There are many approaches to staying focused even when you have to communicate with a lot of people, most of which we’ve covered here at MUO. Choose your own flavor and use it religiously.
- Use LEGOs like Justin does!
- The Pomodoro Technique using Tomato.es
- Excel Templates can keep you focused
- Block time-wasting websites
- Mind your time more carefully with browser apps
- Use desktop time tracking software
Step one of leading efficiently is to make your schedule, step two is make sure there’s balance in that schedule, and step three — and most important — is to do what’s on your schedule without distraction. The above resources can really help.
5. Automate — Use the Kaizen Theory to Reduce Your Work
Kaizen is a business philosophy in Japan, which basically means that seeking out continuous improvement in your work practices will lead to tremendous overall improvement over time.

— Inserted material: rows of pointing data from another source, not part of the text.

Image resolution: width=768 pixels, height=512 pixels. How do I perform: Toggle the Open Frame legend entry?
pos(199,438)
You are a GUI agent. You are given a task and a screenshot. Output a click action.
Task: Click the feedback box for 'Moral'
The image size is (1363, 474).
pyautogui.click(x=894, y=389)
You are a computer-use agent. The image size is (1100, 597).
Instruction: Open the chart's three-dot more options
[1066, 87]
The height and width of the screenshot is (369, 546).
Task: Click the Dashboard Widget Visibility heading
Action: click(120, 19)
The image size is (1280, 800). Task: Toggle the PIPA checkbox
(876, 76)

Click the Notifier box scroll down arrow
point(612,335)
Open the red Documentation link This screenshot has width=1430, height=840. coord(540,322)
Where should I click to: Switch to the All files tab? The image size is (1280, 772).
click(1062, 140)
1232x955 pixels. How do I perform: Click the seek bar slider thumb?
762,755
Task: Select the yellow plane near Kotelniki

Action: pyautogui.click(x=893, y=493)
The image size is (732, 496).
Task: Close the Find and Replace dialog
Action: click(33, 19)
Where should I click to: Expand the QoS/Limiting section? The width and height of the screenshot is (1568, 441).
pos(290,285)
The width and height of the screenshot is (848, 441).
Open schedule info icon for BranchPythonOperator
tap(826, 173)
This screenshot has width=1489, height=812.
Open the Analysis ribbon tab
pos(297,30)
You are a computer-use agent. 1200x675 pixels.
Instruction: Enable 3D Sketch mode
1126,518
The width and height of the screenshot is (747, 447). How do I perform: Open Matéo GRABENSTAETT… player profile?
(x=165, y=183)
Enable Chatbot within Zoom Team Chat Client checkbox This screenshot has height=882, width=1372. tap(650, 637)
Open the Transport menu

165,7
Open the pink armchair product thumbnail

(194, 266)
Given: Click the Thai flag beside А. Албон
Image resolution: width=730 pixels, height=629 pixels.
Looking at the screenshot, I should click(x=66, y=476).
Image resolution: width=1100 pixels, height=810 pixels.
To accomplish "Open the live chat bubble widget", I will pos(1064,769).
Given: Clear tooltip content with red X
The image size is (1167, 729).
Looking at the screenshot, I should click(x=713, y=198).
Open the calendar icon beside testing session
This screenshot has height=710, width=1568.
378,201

The idea is to take stock of every task you do during the day and always try to think about whether those repeat tasks can be automated either partially or fully. You can do things like automating with Dropbox, or automating with VBA scripts, but one of the easiest ways to manage repetitive tasks you do is to automate with IFTTT recipes.
IFTTT lets you do some absolutely amazing things like automate tasks involving WordPress, use it to collaborate with others, and even to automate emails. As a leader, you should not only use IFTTT to try and streamline everything you do, but you should teach your own staff and coworkers about the concept of Kaizen, and how IFTTT can be a powerful tool to achieve that efficiency.
For most, the scariest part of taking any leadership role is really comprehending how to make the time required to lead. Images of power-hungry, harried corporate ladder-climbers come to mind. It doesn’t have to be that way, and you don’ t have to be that kind of leader. Give yourself more time that includes balance, structure and a more disciplined routine — and you’ll not only become a leader, but you’ll become a better person.